Special Pass-Through Tax Rate
The President’s campaign proposal included a flat 15% rate for pass-through entities that retain profits within the business entity rather than at the rates of the entity owners (which is what we have under current law). The House follows President Trump’s proposal, except that it proposes a flat 25% rate. Under both the President and the House’s proposal, to be eligible for the preferential tax rate, the entity must pay its owners reasonable compensation (taxed at the normal individual rates). The White House’s April 26 memorandum does not mention the special pass-through rate. So, it is unclear whether President Trump has abandoned this concept.
Corporate Alternative Minimum Tax
Both of President Trump’s proposals (campaign and post-election), and the House proposal provide for the repeal of the corporate alternative minimum tax.
Special Rules for Manufacturers
President Trump originally proposed to allow manufacturers to elect to expense capital investments. Manufacturers making the election, however, would be required to forego any deduction for business interest. While the President’s original plan appears to focus on manufacturers, the House plan allows all trades or businesses to expense the cost of tangible property used in a trade or business, including equipment and buildings (but excluding land). In addition, these businesses would be allowed to deduct any interest expense against interest income, with any excess carried forward indefinitely. President Trump’s April 26 memorandum is void of any discussion relative about any expensing of capital expenditures. So, it is not clear whether he has abandoned his original campaign thoughts on capital expenditures.

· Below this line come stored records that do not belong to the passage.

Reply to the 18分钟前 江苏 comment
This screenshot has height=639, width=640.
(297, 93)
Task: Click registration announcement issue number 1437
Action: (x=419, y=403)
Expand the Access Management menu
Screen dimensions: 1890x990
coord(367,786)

The President’s original proposal contained a provision on carried interest. Carried interest is a share of any profits that the general partners (the professional managers) of private equity and hedge funds receive as compensation, regardless of whether or not they contributed any initial funds. Under current law, carried interest is taxed at capital gains rates. The President, however, in his original Tax Reform proposal, expressed his desire to tax carried interest at ordinary income rates.

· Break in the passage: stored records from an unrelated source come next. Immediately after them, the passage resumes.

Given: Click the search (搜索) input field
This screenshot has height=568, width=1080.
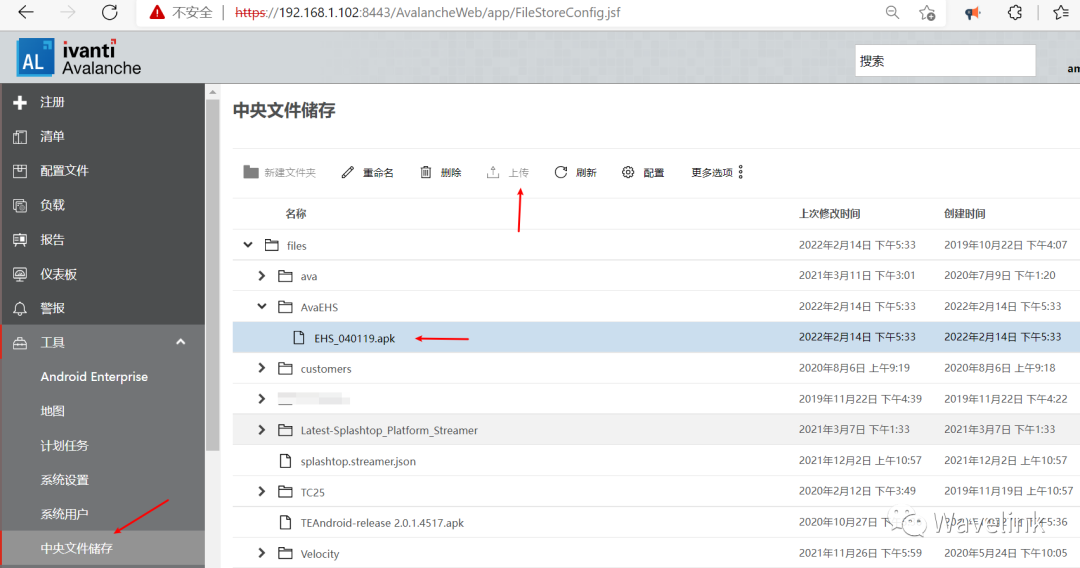Looking at the screenshot, I should tap(945, 60).
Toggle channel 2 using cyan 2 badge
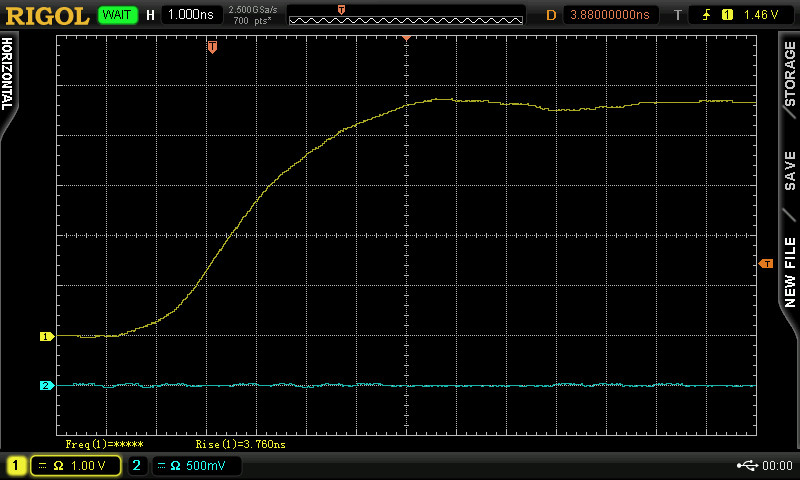 click(138, 465)
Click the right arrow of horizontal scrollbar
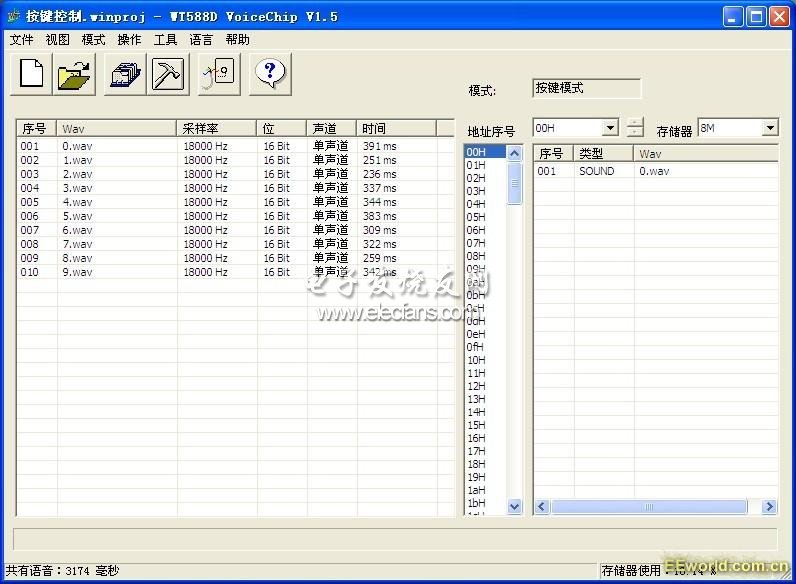Screen dimensions: 796x584 pos(769,507)
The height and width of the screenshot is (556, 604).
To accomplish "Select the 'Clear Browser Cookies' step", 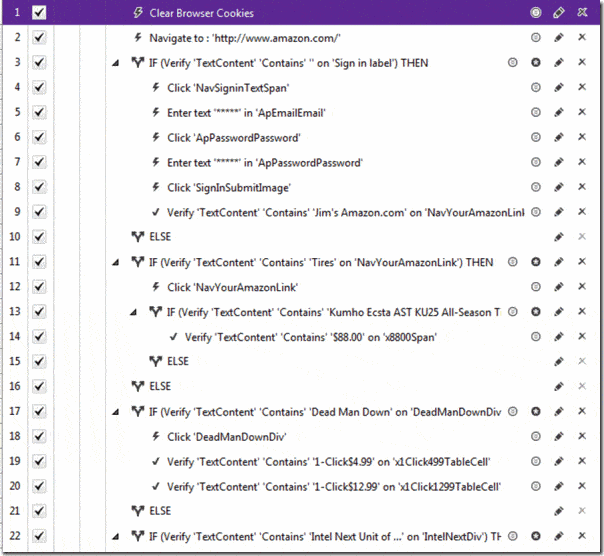I will click(201, 13).
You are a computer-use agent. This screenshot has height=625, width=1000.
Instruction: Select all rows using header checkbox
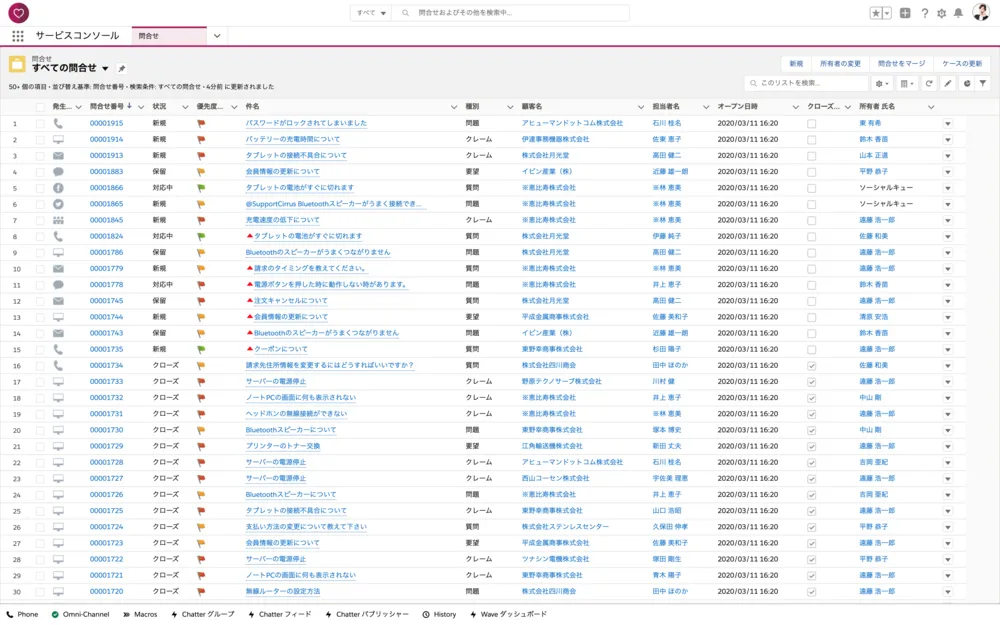pyautogui.click(x=40, y=107)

Both the President’s memorandum and the House proposal are silent on the treatment of carried interest. So, it appears that the House and now President Trump (per the silence in his April 26 memorandum) intend to leave the law as is and continue to allow carried interest to be taxed at capital gains rates.
A big issue over the last decade is the more than $3 trillion of untaxed offshore corporate income. Under the current law, unless it is repatriated to the United States, it will remain untaxed by our country. The President originally proposed during his campaign to tax these untaxed dollars currently at 10%, regardless of whether the money is repatriated. The tax would be due immediately upon the passage of the President’s Tax Reform bill. In his April 26 memorandum, however, he makes a broad sweeping statement: “[he will place a] [o]ne-time tax on trillions of dollars held overseas.” President Trump offers no specific guidance as to what tax rate applies or when the tax would be due and payable.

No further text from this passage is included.